The paper tackles the high computational cost of building accuracy predictors in Neural Architecture Search (NAS) by proposing Zen-Score, a zero-shot index that correlates with model accuracy and requires only a few forward inferences without training, leading to Zen-NAS which achieves state-of-the-art accuracy on ImageNet within less than half a GPU day.

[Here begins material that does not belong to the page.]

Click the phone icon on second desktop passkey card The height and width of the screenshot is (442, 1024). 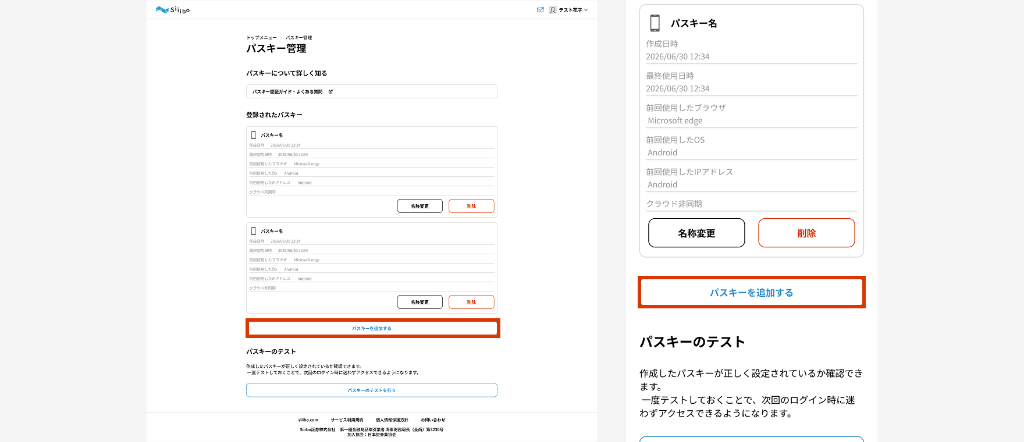tap(253, 231)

Accuracy predictor is a key component in Neural Architecture Search (NAS) for ranking architectures. Building a high-quality accuracy predictor usually costs enormous computation. To address this issue, instead of using an accuracy predictor, we propose a novel zero-shot index dubbed Zen-Score to rank the architectures. The Zen-Score represents the network expressivity and positively correlates with the model accuracy. The calculation of Zen-Score only takes a few forward inferences through a randomly initialized network, without training network parameters. Built upon the Zen-Score, we further propose a new NAS algorithm, termed as Zen-NAS, by maximizing the Zen-Score of the target network under given inference budgets. Within less than half GPU day, Zen-NAS is able to directly search high performance architectures in a data-free style. Comparing with previous NAS methods, the proposed Zen-NAS is magnitude times faster on multiple server-side and mobile-side GPU platforms with state-of-the-art accuracy on ImageNet. Our source code and pre-trained models are released on https://github.com/idstcv/ZenNAS.